* Work task
Copy the closing run of lines, from the one with "Viewport: 1401px width, 886px" through the last line of the listing, exactly and without any pictures.

-- Records for this exercise follows --

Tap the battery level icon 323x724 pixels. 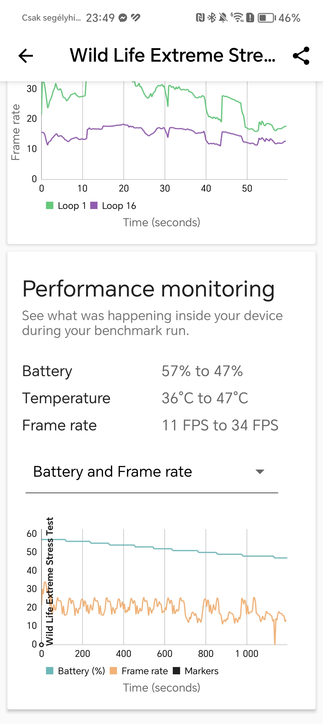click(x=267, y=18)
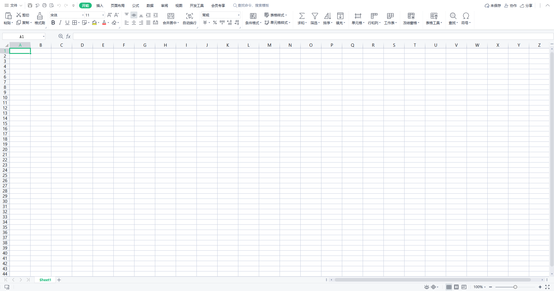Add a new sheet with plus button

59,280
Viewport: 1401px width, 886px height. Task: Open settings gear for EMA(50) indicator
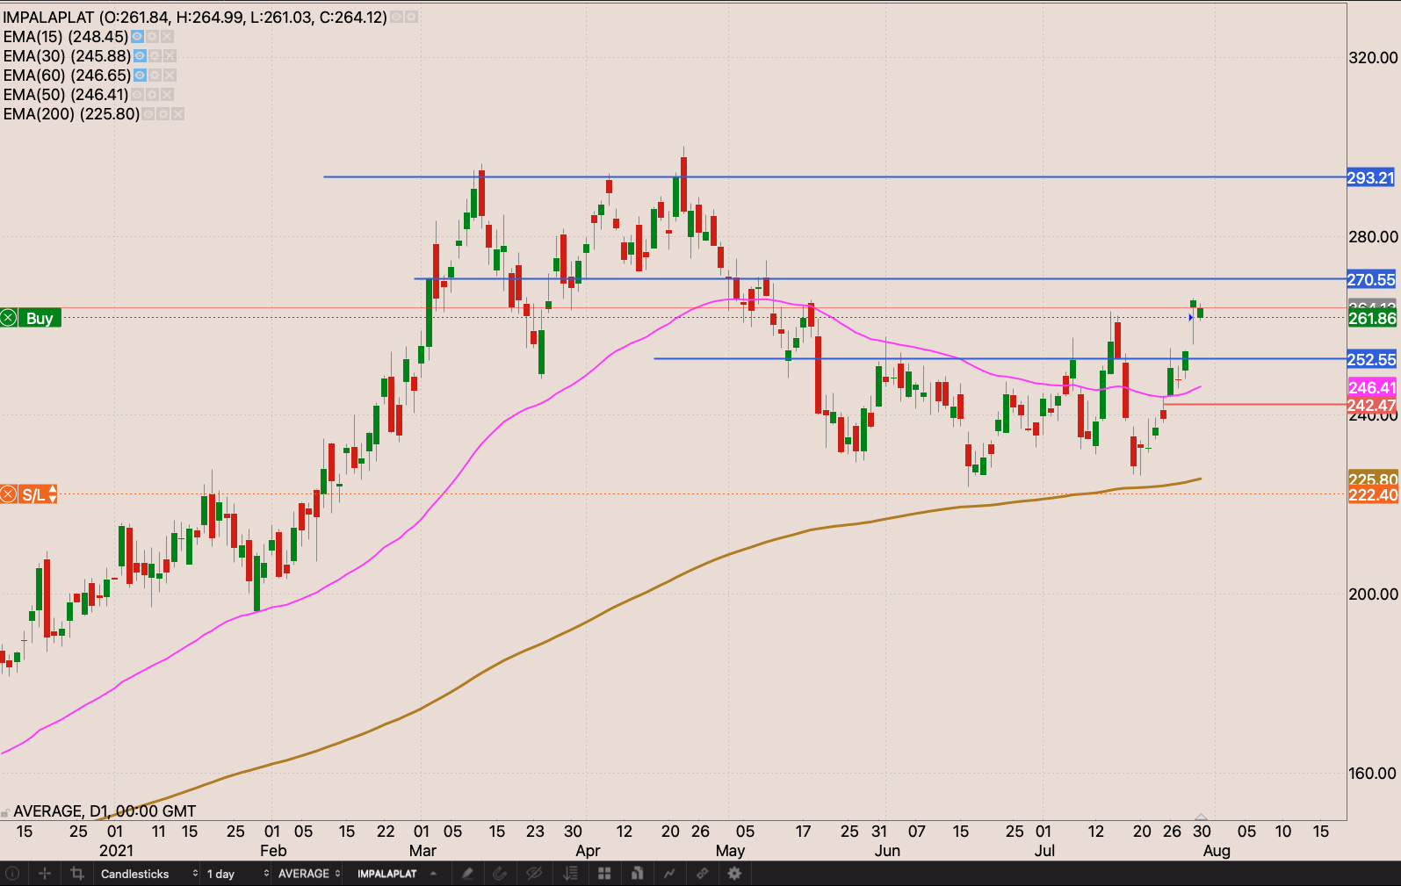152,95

-- Records for this exercise concluded --

* The answer
Viewport: 1401px width, 886px height. Task: Open settings gear for EMA(50) indicator
152,95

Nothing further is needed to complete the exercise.